INTERNATIONAL JOURNAL OF LATEST TECHNOLOGY IN ENGINEERING,
MANAGEMENT & APPLIED SCIENCE (IJLTEMAS)
ISSN 2278-2540 | DOI: 10.51583/IJLTEMAS | Volume XIII, Issue VII, July 2024
www.ijltemas.in Page 170
Handling Difficult Topics in Linear Algebra Through Pedagogical
Approaches
Dr. Robert Kati
Department of Curriculum and Pedagogy, Kibabii University, Kenya
DOI: https://doi.org/10.51583/IJLTEMAS.2024.130720
Received: 15 July 2024; Revised: 06 August 2024; Accepted: 10 August 2024; Published: 20 August 2024
Abstract: Linear algebra is a fundamental branch of mathematics that plays a crucial role with a wide range of applications to the
natural sciences, to engineering, to computer sciences, to management and social sciences, and more various fields. However, for
many students, certain topics within linear algebra including include eigenvalues and eigenvectors, determinants, and abstract
vector spaces. can be challenging to grasp. This paper explores nine (9) pedagogical approaches to effectively teach and learn
these difficult topics, aiming to enhance students' understanding and retention of linear algebra concepts.
Key words: Linear algebra, difficult topics and pedagogical approaches
I. Introduction
Linear algebra is concerned with vector spaces, vectors, linear functions, the system of linear equations, and matrices. These
concepts are a prerequisite for sister topics such as geometry and functional analysis. Linear algebra is one of the most central
topics of mathematics. While some students may find the basics of linear algebra manageable, more advanced topics can prove
challenging. Difficult topics often include eigenvalues and eigenvectors, determinants, and abstract vector spaces. Teaching linear
algebra without providing concrete examples of concepts can lead to students simply memorizing definitions and rules. Numerous
studies have demonstrated that incorporating technology into instruction among other pedagogical approaches, is an effective way
to make concepts more tangible and comprehensible. This paper examines various pedagogical strategies that can help instructors
and students navigate these challenging areas of linear algebra effectively.
Visualization Techniques
One of the difficulties in linear algebra arises from its abstract nature. According to Carlson, Johnson, Lay, and Porter (1993),
teaching without concretizing the concepts of linear algebra drives students to memorize the definitions and the techniques. Harel
(2000) stated that the geometric visualization of the concepts of linear algebra can support students about meaningful learning but
if this is done extensively, this can prevent students from making generalizations to multidimensional spaces. Visualizing
concepts can greatly aid comprehension. Graphs, diagrams, pictures and geometrical shape or models are a tool for visualization
of the abstract concept in mathematics. By means of these, human reason sets up a relation between physical or external world
and the abstract concepts (Konyalioglu, 2003).

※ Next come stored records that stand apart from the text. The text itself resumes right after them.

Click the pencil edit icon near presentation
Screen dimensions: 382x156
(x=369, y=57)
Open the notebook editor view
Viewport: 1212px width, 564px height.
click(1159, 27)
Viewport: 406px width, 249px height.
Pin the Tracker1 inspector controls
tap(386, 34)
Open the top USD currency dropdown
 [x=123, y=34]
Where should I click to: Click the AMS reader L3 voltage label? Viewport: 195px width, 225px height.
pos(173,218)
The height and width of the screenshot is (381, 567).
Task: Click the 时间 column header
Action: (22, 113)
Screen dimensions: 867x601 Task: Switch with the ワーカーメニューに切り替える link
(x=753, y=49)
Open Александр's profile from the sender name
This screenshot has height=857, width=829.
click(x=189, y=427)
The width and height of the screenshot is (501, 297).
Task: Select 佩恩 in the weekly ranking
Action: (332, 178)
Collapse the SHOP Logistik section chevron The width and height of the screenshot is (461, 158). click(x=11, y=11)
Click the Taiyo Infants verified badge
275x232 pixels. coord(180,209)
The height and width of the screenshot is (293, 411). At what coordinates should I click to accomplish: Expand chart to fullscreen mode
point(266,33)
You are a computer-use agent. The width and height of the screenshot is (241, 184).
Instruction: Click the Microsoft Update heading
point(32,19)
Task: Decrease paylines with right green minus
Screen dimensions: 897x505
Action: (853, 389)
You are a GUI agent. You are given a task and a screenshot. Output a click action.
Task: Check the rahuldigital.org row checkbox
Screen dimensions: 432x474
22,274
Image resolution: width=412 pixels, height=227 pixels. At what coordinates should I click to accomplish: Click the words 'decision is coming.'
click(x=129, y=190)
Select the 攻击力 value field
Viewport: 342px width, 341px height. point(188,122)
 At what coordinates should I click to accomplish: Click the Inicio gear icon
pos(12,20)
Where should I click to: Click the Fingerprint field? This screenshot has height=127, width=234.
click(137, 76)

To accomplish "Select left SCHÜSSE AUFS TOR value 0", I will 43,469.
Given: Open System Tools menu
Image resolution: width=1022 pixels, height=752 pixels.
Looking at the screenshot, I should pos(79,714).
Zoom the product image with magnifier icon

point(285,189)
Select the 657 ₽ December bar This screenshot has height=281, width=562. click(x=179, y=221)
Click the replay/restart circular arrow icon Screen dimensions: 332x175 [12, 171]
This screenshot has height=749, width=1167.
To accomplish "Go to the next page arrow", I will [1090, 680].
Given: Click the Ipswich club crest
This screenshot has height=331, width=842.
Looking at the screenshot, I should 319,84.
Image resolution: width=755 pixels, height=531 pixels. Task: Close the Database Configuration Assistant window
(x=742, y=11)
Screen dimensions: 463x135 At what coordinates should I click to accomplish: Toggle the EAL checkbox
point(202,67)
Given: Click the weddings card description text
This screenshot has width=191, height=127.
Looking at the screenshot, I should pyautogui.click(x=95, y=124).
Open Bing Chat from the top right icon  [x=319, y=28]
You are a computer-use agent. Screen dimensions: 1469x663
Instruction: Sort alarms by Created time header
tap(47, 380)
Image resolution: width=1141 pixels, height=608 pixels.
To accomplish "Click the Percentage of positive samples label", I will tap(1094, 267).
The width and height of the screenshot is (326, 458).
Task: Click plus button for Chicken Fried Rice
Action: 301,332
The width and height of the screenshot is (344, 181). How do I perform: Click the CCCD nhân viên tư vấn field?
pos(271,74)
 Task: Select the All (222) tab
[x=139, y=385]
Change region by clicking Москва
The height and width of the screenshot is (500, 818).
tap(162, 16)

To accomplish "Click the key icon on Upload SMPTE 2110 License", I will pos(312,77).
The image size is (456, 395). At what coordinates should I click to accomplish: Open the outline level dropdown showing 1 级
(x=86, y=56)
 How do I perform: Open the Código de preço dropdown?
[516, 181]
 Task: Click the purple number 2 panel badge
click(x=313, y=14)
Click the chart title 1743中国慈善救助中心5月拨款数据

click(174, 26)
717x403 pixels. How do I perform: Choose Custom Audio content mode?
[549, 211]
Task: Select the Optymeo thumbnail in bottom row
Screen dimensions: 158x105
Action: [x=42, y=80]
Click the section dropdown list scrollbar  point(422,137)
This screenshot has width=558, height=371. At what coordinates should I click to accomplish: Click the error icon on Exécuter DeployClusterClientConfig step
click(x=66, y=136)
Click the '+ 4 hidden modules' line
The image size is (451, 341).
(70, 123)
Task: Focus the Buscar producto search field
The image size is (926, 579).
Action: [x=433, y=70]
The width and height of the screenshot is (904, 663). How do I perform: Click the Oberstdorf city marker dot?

For instance, when teaching eigenvalues and eigenvectors, using graphical
representations to demonstrate how matrices transform vectors can make these abstract concepts more tangible. Interactive
software and 3D visualization tools can enhance the learning experience. According to Konyalioglu et al, (2011), utilizing a
visualization approach in teaching linear algebra can significantly benefit students who struggle with excessive abstraction.
Presenting concepts visually in this manner can be highly effective. These illustrative examples have the potential to enhance
their engagement and performance. Teaching linear algebra can be challenging, but employing visualization, especially through
vector geometry, can make it more accessible and engaging for students.
In teaching linear algebra, visualization techniques can make abstract concepts more tangible. For instance, using graphing
software or 3D models to represent vectors and transformations helps students grasp vector spaces and linear transformations.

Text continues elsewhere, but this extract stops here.